Maroteaux-Lamy, disease

(Mucopolysaccharidosis type VI)

Very rare. Autosomal recessive transmission (chromosome 5q13-q14). Qualitative or quantitative deficiency in arylsulfatase B (or N-acetylgalactosamine-4-sulfatase) that results in an accumulation of dermatan-sulfate degradation products in the lysosomes of all cells. This accumulation leads to cell and tissue damage.
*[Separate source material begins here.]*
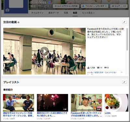Play the featured cafeteria video
The height and width of the screenshot is (122, 130).
(x=45, y=51)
The disease is clinically manifest if the enzyme activity is less than 10% of normal.

The symptomatology is heterogeneous but generally very similar to Hurler disease (mucopolysaccharidosis type I): 

-         facial dysmorphism: macroglossia, gingival hyperplasia, maxillary hypoplasia, badly positioned teeth

-          obstructive sleep apnea occasionally resulting in chronic pulmonary heart; a tracheostomy is sometimes needed (with or without a Montgomery tube)

-         ENT: chronic purulent rhinitis, enlarged tonsils and adenoids, thickening of the epiglottis and the vocal cords, narrow trachea

-         hepatosplenomegaly 

-         multiple dysostoses: C1 - C2 instability, malformation of the dorso-lumbar vertebrae with risk of spinal cord compression,  short and irregular clavicles; deformation of the hands, carpal tunnel; early hip arthrosis (dysplasia of the femoral head or coxa valga)
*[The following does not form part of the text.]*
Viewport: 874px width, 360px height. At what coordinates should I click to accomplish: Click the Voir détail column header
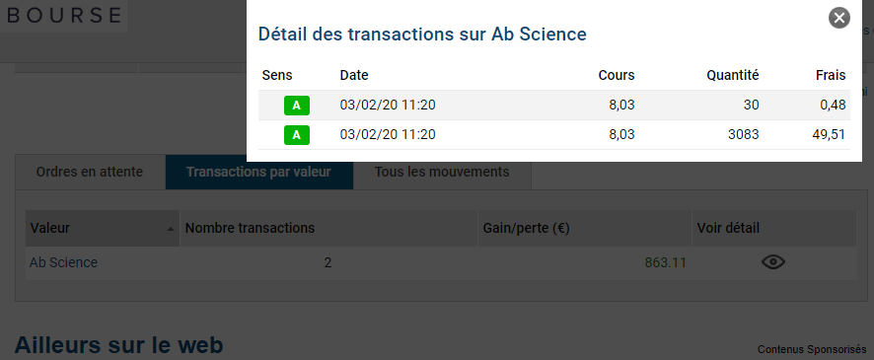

-         heart disease due to the accumulation of degradation products and to the nighttime hypoxemia: mitral  and/or aortic valvulopathy (regurgitation > > stenosis); rare cardiomyopathy; coronary involvement to be excluded

-         deafness

-         corneal opacities, glaucoma

-         intracranial hypertension by thickening of the dura mater and dysfunction of arachnoid villi 

Intelligence is usually normal.

Treatment: other than the specific treatment of complications; a partially curative treatment consists of

-         transplantation of bone marrow or stem cells (umbilical cord) 

-         or enzymatic treatment: galsulfase at a dose of 1 mg/kg IV in 4 h once a week.

Enzymatic treatment causes a decrease of septal hypertrophy and stabilization of lesions of the mitral and aortic valves if the treatment is started before the age of 12 years. 


Anesthetic implications: 

major anesthetic risk. Preoperative echocardiography: check mitral and aortic valves. Check the hemostasis: dermatan sulfate in blood can possibly interfere with heparin cofactor II. Risk of difficult intubation and ventilation: if fiberoptic intubation is planned, be aware that the inside of the trachea can be mistakenly taken for esophagus due to mucosal infiltration (be sure to spot the carina !). C1 - C2 instability. Obstructive apnea: use a nasopharyngeal (but risk of epistaxis) rather than oralpharyngeal airway.